I am looking forward to when the atlantic is warm enough to jump in.

birds, bees, plants, springtime, my new york

i was writing a bit the other night... and i am not ashamed to admit that i was writing for someone who i have a huge crush on who will be visiting new york very very soon.  the premise of my writing was to [briefly] create a portrait of what new york has been like for me for the past 24 years to give to him when he takes off, hopefully to bring perspective to his visit. 

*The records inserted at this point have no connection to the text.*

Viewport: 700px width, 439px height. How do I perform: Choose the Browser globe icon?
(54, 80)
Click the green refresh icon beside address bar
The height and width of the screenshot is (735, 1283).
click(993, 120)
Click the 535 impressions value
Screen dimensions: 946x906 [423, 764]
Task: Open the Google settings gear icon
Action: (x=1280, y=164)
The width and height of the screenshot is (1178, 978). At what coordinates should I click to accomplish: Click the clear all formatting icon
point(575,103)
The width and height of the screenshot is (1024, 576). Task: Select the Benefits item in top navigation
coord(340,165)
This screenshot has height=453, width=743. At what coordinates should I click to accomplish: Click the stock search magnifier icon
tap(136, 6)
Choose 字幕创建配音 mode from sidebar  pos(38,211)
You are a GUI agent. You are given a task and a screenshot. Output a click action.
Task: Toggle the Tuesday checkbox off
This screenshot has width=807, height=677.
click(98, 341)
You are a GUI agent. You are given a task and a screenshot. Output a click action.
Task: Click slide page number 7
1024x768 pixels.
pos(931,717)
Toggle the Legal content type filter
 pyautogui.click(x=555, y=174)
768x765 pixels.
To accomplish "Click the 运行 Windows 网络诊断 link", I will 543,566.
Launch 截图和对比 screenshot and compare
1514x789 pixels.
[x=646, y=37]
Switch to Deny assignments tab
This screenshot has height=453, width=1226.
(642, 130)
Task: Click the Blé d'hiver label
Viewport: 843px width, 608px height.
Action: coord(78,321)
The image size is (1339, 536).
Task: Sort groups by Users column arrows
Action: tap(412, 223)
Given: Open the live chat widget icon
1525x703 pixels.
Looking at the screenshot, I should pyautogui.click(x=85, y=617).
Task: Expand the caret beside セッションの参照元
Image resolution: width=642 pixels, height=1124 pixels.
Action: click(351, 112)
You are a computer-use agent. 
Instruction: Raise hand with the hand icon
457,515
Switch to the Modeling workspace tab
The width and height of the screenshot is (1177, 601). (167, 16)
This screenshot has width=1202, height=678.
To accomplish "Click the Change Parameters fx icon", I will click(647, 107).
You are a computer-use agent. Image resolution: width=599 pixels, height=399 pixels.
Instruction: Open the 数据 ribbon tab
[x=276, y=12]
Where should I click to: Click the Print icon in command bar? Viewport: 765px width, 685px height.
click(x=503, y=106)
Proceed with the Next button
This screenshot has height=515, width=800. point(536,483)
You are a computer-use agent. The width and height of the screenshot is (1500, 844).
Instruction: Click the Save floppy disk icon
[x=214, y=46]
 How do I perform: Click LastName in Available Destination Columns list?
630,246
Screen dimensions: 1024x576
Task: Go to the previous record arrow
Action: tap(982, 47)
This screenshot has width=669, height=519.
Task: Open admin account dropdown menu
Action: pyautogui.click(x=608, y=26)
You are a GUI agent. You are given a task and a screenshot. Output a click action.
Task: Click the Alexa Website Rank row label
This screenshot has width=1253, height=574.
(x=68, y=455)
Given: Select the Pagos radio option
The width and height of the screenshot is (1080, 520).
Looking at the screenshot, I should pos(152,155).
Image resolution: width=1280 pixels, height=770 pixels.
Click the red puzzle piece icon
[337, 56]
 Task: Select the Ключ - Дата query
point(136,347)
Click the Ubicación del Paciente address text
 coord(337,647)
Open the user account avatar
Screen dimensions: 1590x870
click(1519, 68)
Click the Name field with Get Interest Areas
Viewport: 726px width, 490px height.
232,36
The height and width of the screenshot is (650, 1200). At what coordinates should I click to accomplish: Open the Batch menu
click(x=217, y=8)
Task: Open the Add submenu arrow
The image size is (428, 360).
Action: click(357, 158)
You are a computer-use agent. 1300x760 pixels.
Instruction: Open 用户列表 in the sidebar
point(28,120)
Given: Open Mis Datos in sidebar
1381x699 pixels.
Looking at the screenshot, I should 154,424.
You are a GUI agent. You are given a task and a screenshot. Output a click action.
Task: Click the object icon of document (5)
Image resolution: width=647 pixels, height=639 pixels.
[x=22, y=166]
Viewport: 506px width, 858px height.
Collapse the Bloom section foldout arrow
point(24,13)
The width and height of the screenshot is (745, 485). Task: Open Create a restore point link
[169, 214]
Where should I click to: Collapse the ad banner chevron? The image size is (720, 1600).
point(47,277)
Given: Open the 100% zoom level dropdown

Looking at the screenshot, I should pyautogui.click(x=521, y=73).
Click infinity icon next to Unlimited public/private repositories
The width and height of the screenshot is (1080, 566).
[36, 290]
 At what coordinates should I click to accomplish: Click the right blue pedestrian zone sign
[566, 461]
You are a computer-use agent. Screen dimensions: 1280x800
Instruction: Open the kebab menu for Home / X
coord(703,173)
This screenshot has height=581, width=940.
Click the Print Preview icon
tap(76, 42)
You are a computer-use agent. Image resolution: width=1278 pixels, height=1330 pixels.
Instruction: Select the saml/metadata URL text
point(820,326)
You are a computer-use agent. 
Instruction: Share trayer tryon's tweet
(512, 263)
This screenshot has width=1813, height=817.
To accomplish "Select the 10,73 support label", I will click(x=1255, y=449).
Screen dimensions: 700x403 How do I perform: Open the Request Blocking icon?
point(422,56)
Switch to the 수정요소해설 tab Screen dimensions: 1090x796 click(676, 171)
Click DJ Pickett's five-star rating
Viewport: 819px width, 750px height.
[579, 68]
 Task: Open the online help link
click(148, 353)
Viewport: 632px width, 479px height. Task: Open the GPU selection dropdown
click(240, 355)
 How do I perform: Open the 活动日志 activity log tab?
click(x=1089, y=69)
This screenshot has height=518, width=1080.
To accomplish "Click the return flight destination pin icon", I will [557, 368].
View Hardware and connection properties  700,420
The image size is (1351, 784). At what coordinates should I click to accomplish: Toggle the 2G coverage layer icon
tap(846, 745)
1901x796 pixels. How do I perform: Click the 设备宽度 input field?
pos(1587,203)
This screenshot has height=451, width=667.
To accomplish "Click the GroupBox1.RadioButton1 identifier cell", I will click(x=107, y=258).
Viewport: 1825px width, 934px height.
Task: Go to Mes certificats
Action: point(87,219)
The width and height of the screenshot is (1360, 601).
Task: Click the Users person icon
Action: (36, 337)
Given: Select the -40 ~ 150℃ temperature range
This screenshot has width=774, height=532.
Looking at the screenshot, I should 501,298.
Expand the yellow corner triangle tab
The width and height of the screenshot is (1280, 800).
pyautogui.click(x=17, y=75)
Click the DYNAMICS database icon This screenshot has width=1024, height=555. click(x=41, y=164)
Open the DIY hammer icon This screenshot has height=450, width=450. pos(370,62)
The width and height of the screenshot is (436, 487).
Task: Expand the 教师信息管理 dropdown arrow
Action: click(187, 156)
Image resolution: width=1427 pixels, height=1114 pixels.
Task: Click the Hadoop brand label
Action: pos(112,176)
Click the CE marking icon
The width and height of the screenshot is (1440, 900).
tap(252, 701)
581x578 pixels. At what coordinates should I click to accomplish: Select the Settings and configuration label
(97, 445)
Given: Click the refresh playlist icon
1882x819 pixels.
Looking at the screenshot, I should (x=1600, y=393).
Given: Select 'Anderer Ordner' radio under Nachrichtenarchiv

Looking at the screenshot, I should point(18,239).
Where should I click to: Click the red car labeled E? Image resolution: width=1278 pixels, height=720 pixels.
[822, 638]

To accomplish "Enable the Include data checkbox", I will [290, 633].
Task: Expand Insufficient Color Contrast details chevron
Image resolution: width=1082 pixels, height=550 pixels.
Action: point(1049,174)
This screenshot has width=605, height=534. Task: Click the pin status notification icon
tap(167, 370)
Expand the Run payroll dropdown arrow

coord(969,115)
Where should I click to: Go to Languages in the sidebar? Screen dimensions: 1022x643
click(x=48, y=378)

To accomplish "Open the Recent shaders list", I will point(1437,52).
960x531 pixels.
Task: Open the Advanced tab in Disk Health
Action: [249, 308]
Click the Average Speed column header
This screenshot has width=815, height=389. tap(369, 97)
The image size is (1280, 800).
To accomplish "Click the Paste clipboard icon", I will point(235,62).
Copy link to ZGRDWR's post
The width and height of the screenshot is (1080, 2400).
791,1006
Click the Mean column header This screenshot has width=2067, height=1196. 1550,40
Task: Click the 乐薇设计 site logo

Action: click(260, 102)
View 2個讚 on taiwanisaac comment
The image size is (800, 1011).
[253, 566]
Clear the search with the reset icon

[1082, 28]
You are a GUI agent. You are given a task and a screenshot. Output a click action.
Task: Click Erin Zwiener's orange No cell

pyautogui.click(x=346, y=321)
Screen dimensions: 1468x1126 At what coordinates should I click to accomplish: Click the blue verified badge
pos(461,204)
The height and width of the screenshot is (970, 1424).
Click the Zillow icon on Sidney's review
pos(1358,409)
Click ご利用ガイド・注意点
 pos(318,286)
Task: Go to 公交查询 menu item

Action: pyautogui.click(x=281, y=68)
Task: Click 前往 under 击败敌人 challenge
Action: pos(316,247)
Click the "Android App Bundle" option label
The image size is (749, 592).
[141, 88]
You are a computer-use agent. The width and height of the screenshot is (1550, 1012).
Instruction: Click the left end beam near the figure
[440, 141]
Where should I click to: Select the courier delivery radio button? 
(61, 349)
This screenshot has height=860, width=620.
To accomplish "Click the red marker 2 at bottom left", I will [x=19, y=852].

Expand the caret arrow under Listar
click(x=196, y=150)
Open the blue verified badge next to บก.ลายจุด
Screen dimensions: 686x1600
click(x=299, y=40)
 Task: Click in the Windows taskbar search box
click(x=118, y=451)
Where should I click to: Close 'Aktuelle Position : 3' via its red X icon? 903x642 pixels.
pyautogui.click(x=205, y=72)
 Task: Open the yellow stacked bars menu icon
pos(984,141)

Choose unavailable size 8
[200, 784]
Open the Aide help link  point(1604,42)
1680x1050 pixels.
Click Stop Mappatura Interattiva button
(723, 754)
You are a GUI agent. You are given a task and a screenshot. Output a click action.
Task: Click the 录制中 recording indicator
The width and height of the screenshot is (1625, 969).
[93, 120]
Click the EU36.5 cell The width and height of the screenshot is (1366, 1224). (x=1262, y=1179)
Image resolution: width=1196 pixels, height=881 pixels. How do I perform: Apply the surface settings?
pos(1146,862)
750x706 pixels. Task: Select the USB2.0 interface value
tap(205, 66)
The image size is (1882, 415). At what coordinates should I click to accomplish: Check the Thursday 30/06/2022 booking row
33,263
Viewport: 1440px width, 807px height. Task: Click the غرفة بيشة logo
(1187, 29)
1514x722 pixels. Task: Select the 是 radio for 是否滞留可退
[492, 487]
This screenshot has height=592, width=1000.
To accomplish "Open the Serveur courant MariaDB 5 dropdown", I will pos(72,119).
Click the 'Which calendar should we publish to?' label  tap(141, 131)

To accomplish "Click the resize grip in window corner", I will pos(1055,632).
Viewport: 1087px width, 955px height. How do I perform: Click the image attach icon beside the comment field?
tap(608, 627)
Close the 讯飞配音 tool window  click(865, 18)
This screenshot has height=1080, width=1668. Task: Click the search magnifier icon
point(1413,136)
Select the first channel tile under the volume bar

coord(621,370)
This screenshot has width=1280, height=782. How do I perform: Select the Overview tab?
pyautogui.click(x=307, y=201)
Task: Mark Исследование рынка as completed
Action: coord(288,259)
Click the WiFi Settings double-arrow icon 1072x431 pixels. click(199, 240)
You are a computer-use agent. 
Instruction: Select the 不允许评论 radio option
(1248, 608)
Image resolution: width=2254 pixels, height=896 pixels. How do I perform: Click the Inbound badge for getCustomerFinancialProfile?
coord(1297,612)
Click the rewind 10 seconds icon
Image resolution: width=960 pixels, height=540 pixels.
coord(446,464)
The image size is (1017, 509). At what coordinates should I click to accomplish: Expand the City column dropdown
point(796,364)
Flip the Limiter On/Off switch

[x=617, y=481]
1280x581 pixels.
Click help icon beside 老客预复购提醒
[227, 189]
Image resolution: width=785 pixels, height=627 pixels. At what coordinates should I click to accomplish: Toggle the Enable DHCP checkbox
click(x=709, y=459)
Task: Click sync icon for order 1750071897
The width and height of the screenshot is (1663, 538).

while doing my writing, i realized that the more i piece together my memories, the more i remember, the more i realize i am figuring out a lot about myself, my past and my identity; the little details that put together the way i talk, the way i see myself, my relationships, the framework for my solitude.

********

this morning i woke up and it finally sounded like spring.  i beat the alarm to a beam of sunshine and the first set of bird chirps of the season.  i may have imagined rustling leaves like i often imagine the warmth of embraces or visions of myself as a gentle old fag. i watered the plants, walked around the apartment picking up straggling clutter, and sat on the couch while the water boiled, waiting for the forecast on channel one.  this thursday will be incredibly sunny and warm. as my only day off, i plan to spend it at the park with a stack of books and ideas for lessons to plan. after a few hours of reading and working, i will take the hour and a half subway ride to my mom's house where i will leave my brain and enter my body again, to remember and give care and attention.

*****

it seems, sometimes, that i have made a small nest for myself, where during my off hours i can retreat, relax, and reflect. isolate myself to quiet and stillness and produce something verbal to put in the archives in case i should forget.

when i left my house this morning, it all became relevant again. a bit of flirtation from a shop owner a few blocks from my apartment who a few months ago threw my groceries in my face because he couldn't figure out if i was a dyke or a fag.  i had stopped going to that store, but this morning i walked in because it was open that early and i needed to replenish electrolytes after a weekend of puking my guts out every few hours.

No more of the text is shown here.